Driven by an increase in the data available to build robust models, and expanding knowledge around the benefits of quality input, many engineers have begun to move away from a model-centric approach in pursuit of greater accuracy across industry applications. As a result, data-centric AI has been rapidly gaining momentum, with more and more engineers tapping into its benefits.

With a model’s performance dependent on the quality of its training data, the recent push towards greater levels of data focus have empowered teams to push for improved model accuracy without the need to constantly tweak model parameters. By improving model accuracy and data quality, data-centric AI has opened the door for new areas of application to explore AI, including 5G communications and medical device imaging.

Successful modelling has always been conditional on standards of input data, but the modern challenge lies in determining how data-centric AI can solve specific application problems, and the techniques and tools available to do so. As research into data-centric AI continues, best practice is expected to evolve to work with a growing list of use-cases.

Implementing data-centric AI

To achieve accurate results, engineers increasingly emphasise improving the quality of data inputted into a model. But as data-centric AI continues to drive improved model outcomes, it's important to note that there are no universal standards for the degree of data needed to maintain a successful AI model. In turn, engineers must remember that data-centric AI is dynamic, and needs will vary based on the application.

Ultimately, this necessitates a multi-faceted approach to data optimisation to ensure accuracy. As more engineers are implementing data-centric AI into their operations, best practices such as reduced order modelling, data synchronisation, digital distortion and image augmentation are being used to improve outcomes.

Reduced order modelling estimates the behaviour of source environments, allowing engineers to study a system’s dominant effect quickly, using minimal computational resources whilst maintaining data quality. For image-based applications (e.g. object classification), engineers can close gaps in training data, by retaking or augmenting original images to develop new copies to ensure ample data volumes for robust model training.

Data synchronisation ensures that the data used aligns with the needs of the application. If engineers build an AI model that makes hourly predictions, it will require hourly data inputs to guide its performance.
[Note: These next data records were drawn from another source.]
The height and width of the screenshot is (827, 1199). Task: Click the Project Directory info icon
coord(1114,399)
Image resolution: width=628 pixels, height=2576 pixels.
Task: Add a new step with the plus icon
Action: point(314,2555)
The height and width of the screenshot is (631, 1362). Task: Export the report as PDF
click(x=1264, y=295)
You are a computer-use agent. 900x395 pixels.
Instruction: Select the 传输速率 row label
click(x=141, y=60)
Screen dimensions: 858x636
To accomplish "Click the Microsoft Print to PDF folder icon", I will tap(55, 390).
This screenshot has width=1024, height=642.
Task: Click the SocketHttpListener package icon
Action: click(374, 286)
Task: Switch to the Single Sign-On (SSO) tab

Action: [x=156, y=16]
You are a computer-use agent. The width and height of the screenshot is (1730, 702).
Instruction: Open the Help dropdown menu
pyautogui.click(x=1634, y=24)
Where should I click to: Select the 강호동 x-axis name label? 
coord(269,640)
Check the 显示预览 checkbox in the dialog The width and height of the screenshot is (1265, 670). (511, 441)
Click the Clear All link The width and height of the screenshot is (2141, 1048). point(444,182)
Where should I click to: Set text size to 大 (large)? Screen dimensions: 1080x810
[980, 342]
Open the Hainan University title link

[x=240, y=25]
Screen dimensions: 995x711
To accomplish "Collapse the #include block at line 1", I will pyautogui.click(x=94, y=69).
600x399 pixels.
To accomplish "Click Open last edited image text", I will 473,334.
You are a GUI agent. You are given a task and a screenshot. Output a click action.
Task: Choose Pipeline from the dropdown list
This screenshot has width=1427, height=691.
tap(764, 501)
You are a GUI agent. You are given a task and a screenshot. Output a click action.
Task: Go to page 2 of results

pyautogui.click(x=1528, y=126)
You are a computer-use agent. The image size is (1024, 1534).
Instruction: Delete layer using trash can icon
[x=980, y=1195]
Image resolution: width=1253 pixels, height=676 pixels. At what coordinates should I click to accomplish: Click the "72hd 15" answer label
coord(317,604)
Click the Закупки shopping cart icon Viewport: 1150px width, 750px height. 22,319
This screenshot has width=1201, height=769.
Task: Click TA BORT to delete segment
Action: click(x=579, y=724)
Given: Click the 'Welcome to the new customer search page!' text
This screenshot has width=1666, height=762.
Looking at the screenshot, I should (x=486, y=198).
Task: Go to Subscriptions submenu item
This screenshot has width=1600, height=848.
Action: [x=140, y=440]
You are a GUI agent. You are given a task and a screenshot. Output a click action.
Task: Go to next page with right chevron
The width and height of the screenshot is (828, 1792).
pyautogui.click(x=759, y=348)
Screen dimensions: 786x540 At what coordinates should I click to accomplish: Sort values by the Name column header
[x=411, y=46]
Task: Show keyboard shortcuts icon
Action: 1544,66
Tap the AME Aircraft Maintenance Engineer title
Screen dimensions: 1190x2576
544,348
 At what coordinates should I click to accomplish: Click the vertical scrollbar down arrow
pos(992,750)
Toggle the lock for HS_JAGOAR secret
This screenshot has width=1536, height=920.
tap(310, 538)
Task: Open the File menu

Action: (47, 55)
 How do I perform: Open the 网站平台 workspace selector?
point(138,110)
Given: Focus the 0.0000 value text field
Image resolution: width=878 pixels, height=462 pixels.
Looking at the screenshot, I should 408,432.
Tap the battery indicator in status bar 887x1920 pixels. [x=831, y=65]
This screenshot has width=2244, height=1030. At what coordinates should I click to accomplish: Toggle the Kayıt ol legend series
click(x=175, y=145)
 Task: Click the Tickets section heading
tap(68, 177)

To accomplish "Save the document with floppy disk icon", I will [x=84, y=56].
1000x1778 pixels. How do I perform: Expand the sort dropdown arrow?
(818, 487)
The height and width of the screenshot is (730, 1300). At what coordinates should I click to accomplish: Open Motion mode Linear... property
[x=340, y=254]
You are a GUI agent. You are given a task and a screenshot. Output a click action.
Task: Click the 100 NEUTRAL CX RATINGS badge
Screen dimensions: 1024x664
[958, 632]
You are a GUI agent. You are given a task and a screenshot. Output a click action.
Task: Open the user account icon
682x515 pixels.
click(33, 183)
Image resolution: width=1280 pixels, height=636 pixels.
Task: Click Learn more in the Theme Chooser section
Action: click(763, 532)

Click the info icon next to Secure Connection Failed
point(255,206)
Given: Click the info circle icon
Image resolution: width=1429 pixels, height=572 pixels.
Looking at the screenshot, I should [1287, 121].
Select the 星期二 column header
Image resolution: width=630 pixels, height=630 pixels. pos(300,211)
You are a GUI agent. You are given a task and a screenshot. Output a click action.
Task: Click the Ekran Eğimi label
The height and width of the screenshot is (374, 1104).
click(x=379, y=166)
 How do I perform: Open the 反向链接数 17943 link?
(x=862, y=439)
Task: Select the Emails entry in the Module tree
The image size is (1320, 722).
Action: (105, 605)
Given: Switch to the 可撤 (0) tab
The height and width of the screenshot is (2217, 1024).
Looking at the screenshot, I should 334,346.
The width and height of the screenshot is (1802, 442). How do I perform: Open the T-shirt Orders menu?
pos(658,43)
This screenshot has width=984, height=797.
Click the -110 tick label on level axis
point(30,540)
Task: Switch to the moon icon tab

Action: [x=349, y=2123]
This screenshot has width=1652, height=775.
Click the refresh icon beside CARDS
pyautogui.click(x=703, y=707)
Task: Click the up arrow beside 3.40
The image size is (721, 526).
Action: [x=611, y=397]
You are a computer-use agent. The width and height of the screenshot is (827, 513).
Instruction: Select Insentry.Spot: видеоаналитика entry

As data quality improves, so too will engineers’ ability to tackle bias. Improved data makes it easier to recognise bias, providing engineers with the insights needed to ensure adequate data collection to provide a representative outcome in vital fields like healthcare.

Industry applications

The improved model outcomes that a data-centric approach has brought has thrust data-centric AI into applications across industries. In the field of wireless, data optimisation techniques have changed the way engineers design digital predistortion filters, which proactively modify signals to reach a comfortable noise level in the presence of competing ones.

Medical device imaging is also embracing this area. By pairing image and signal data, engineers can adjust 3D imaging machines to drive more tailored and accurate tumour analysis and lung health measurement, with additional applications for COVID-19 screening.

In automotive engineering, data-centric AI is being applied to build a clearer picture of battery sensor data, such as voltage and average temperature. This enables a better state of charge estimation, which constitutes a vital component in the design and improvement of electric car batteries.

There are a number of experiment-based and data preparation tools that can assist engineers in implementing data-centricity into AI models. Data-centric AI brings code modification to the upfront of the design process, as model code remains mostly constant. A number of modern applications test coding protocols aimed at data optimisation, allowing engineers to evaluate potential AI modelling improvements through data quality adjustments. Engineers have also found value in data preparation apps that enable quick and automated data labelling.

What’s in a data-centric future?

As research into data-centric AI continues, engineers should still be cognisant of the fact that efficient modelling requires close engagement between the data scientists leading modelling efforts and the engineers who drive the data making them work. By showing how data can be enriched to support the production of a model that engineers may not be making, data-centric AI provides a route to collaboration for multi-disciplinary teams.

Engineers across industries are accelerating their use of data-centric AI, leading to improved data quality and model accuracy across an entire spectrum of applications. As data-centric AI is utilised more in the years to come, it has the potential to drive greater collaboration between engineering teams and accelerate the pace and scope of projects.

David Willingham, deep learning product manager, MathWorks